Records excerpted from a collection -
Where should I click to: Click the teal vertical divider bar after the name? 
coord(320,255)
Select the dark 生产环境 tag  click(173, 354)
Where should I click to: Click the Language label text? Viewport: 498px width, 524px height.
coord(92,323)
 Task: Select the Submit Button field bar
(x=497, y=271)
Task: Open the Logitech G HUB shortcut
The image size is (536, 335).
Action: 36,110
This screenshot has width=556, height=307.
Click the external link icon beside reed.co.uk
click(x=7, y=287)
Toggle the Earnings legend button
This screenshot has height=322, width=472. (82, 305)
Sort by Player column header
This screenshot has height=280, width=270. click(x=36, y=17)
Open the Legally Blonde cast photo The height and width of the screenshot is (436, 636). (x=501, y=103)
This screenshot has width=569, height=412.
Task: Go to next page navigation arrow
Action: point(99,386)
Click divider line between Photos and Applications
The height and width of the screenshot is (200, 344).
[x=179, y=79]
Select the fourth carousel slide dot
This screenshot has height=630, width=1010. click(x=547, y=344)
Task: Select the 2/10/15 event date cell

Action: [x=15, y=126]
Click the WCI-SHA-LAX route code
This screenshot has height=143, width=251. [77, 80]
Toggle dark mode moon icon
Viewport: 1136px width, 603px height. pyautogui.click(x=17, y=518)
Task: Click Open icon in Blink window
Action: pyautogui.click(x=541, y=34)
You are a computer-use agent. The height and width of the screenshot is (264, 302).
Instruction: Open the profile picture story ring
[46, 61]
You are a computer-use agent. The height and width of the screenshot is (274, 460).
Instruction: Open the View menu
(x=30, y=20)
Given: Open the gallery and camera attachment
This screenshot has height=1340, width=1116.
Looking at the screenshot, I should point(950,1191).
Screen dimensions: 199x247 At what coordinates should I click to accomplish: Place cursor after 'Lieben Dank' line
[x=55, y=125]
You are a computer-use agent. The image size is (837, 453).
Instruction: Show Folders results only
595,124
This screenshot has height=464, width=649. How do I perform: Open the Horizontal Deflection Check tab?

Instructions for the task - Among the lines above, which ones hold the string "agent"? Show them.

Task response -
You are a computer-use agent. The height and width of the screenshot is (264, 302).
You are a computer-use agent. The height and width of the screenshot is (274, 460).
You are a computer-use agent. The image size is (837, 453).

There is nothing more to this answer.